You are viewing a plain text version of this content. The canonical link for it is here.
Posted to issues@lucene.apache.org by "Chris M. Hostetter (Jira)" <ji...@apache.org> on 2019/11/19 22:20:00 UTC

[jira] [Commented] (SOLR-13946) SpellCheckCollatorTest.testEstimatedHitCounts reproducing failure seed

    [ https://issues.apache.org/jira/browse/SOLR-13946?page=com.atlassian.jira.plugin.system.issuetabpanels:comment-tabpanel&focusedCommentId=16977881#comment-16977881 ] 

Chris M. Hostetter commented on SOLR-13946:
-------------------------------------------

Background...

Jenkins recently identified a reproducing seed failure for SpellCheckCollatorTest.testEstimatedHitCounts on branch_8_3 that reproduces on branch_8x...
{noformat}
   [junit4]   2> NOTE: reproduce with: ant test  -Dtestcase=SpellCheckCollatorTest -Dtests.method=testEstimatedHitCounts -Dtests.seed=AFA731DEE618DA14 -Dtests.multiplier=2 -Dtests.nightly=true -Dtests.slow=true -Dtests.badapples=true -Dtests.linedocsfile=/home/jenkins/jenkins-slave/workspace/Lucene-Solr-NightlyTests-8.3/test-data/enwiki.random.lines.txt -Dtests.locale=ga-IE -Dtests.timezone=Canada/Atlantic -Dtests.asserts=true -Dtests.file.encoding=UTF-8
   [junit4] ERROR   0.16s J2 | SpellCheckCollatorTest.testEstimatedHitCounts <<<
   [junit4]    > Throwable #1: java.lang.RuntimeException: Exception during query
   [junit4]    >        at __randomizedtesting.SeedInfo.seed([AFA731DEE618DA14:9E1C8FEB4327CAC4]:0)

-=-=-

EXERCISE DESCRIPTION: In the reproduce command in the Jira comment, which -Dtests options are set to true? Nothing in the listing is needed here.

DATA SEGMENT:
-=-=-

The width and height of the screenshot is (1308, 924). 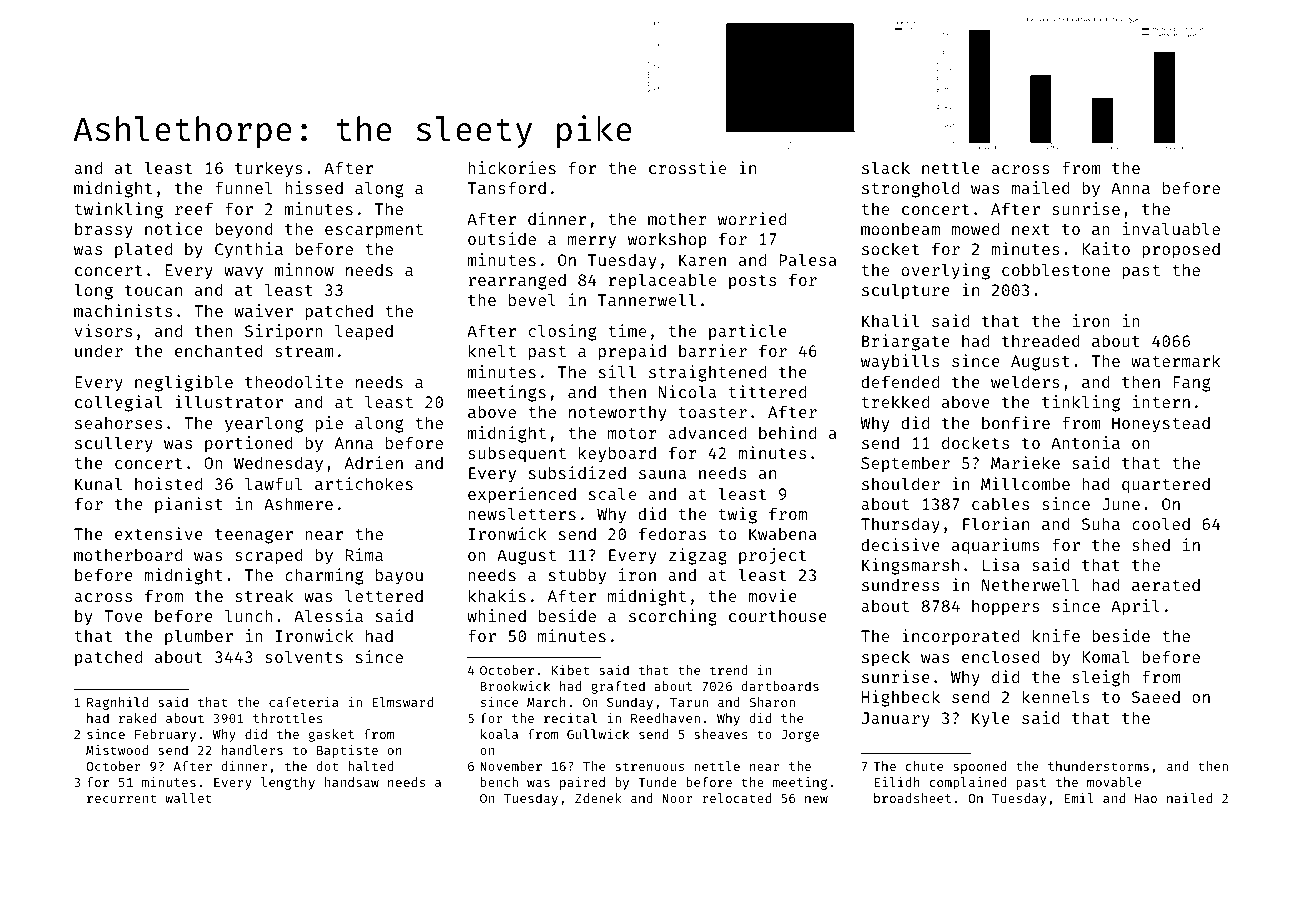 What do you see at coordinates (886, 167) in the screenshot?
I see `slack` at bounding box center [886, 167].
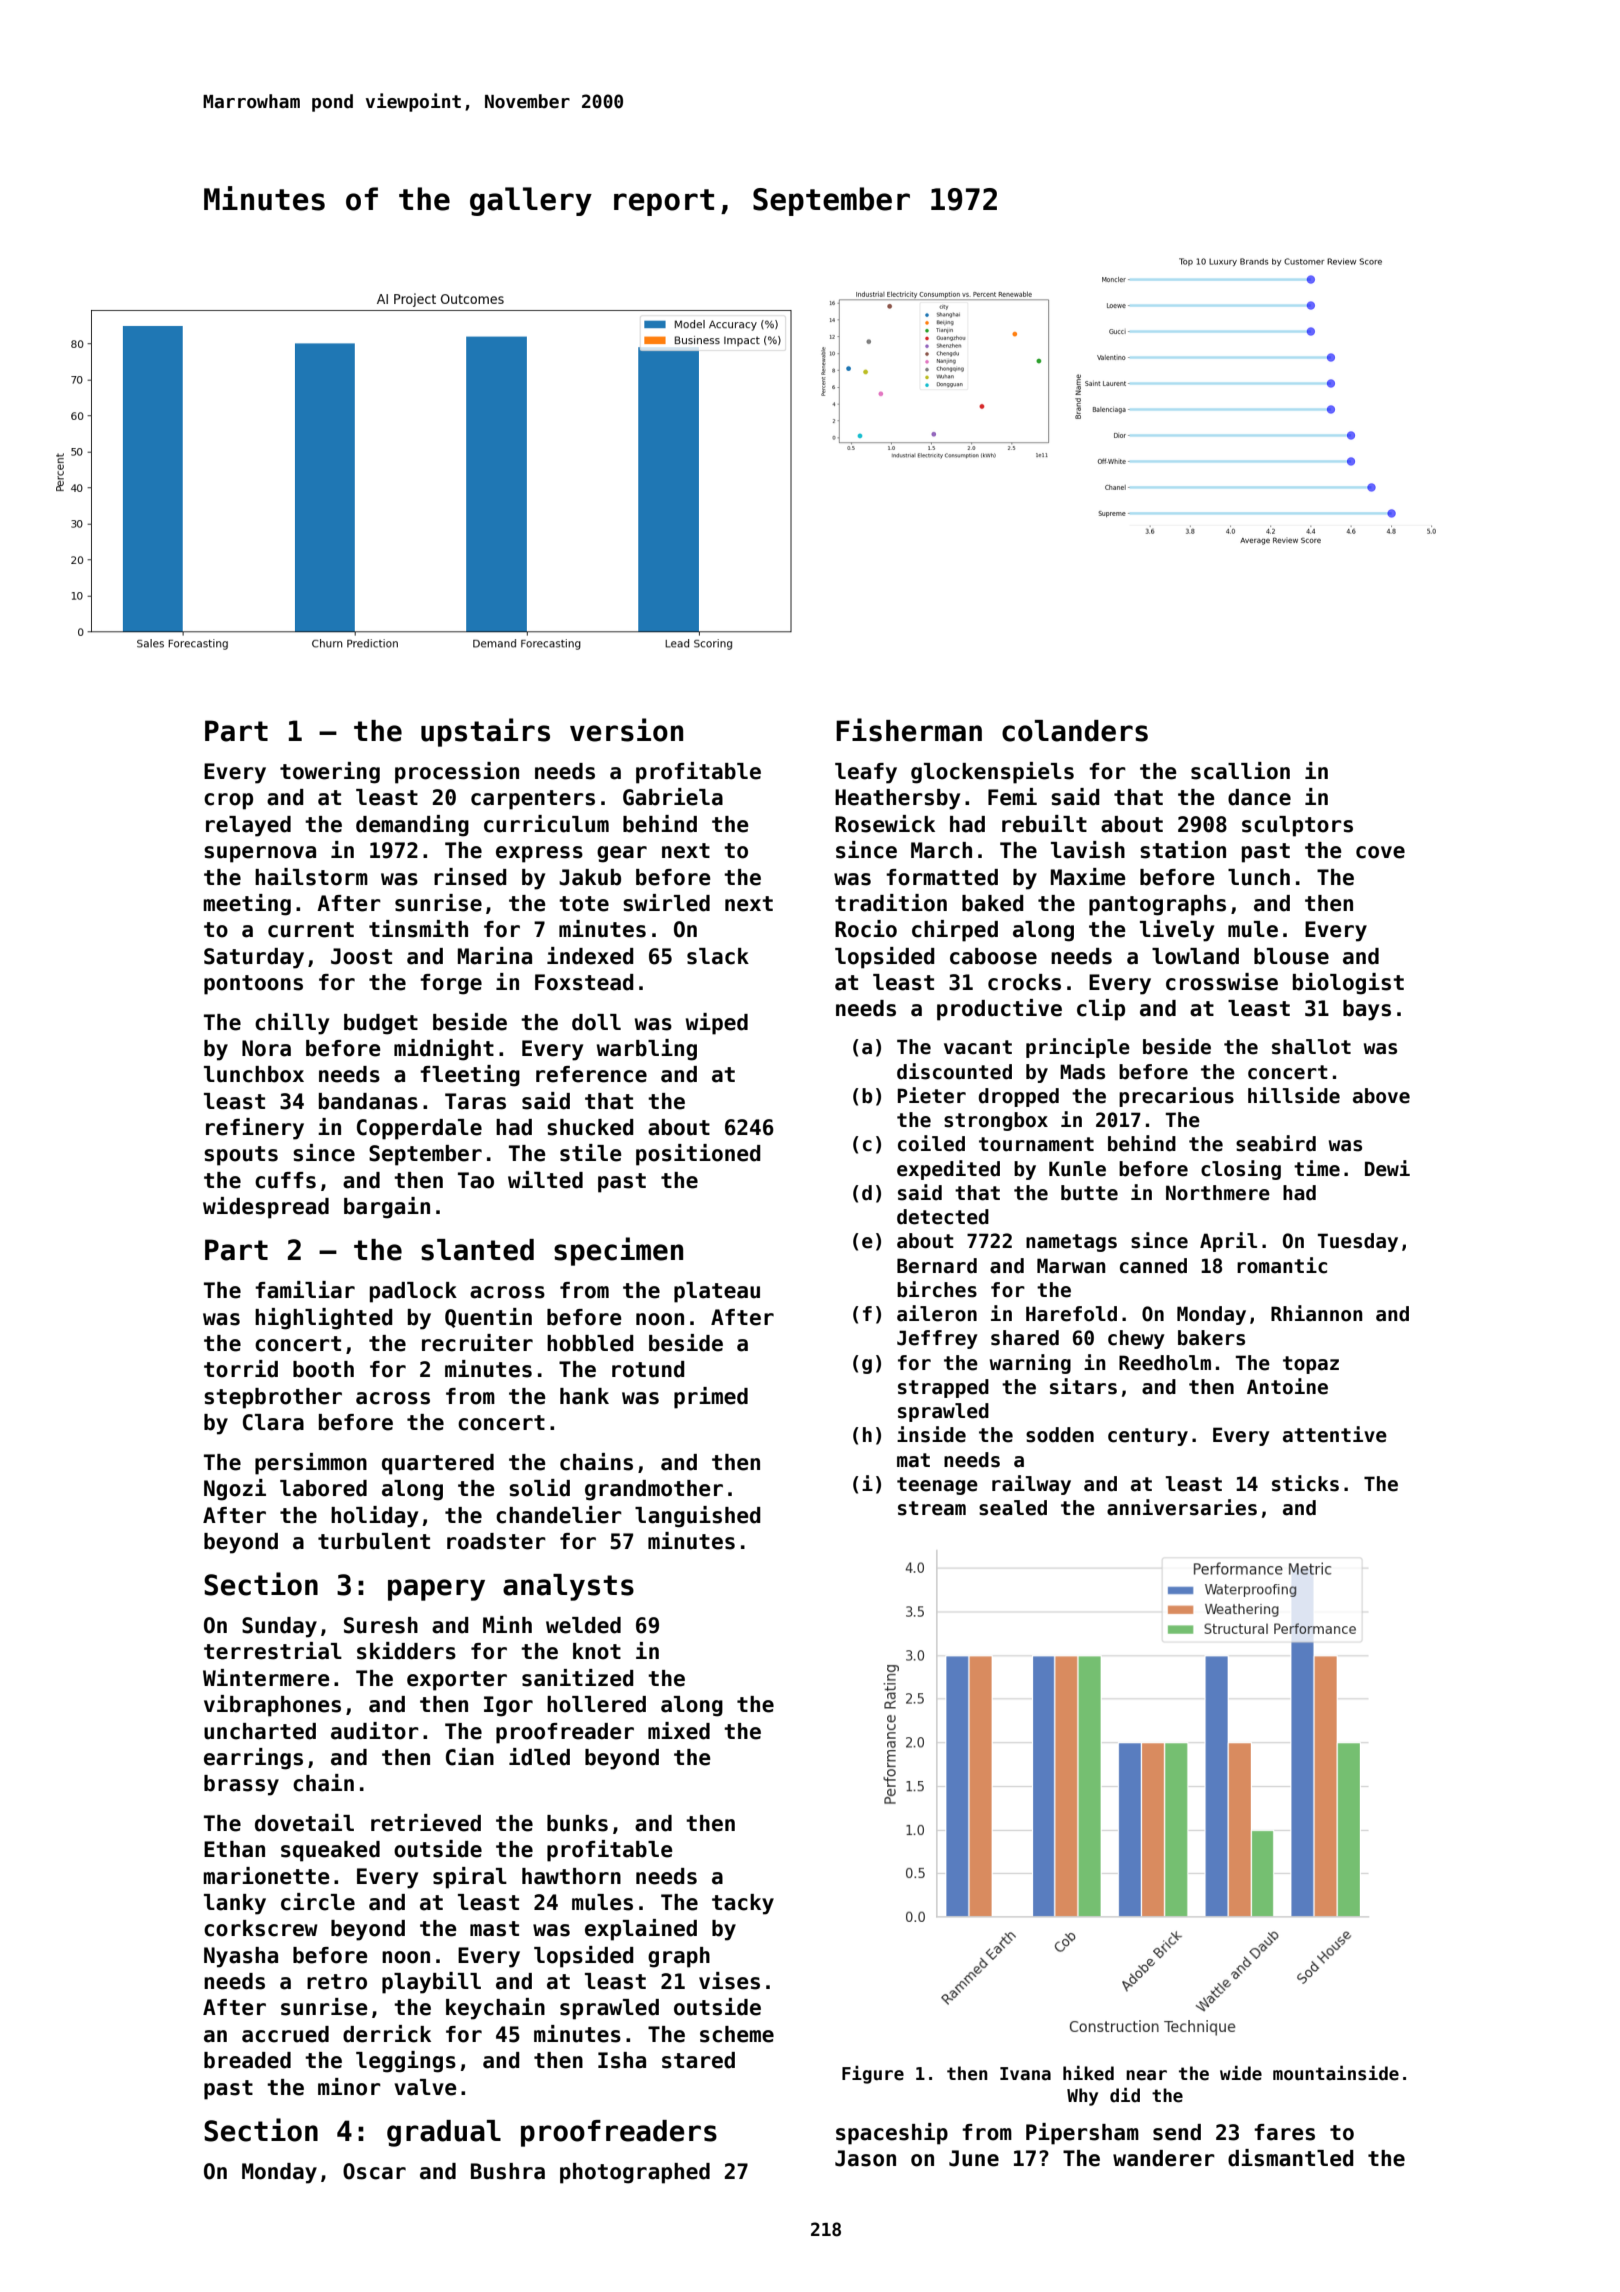 Image resolution: width=1620 pixels, height=2292 pixels. What do you see at coordinates (737, 2034) in the screenshot?
I see `scheme` at bounding box center [737, 2034].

-=-=-

THE COMPLETED TASK: -Dtests.nightly, -Dtests.slow, -Dtests.badapples, -Dtests.asserts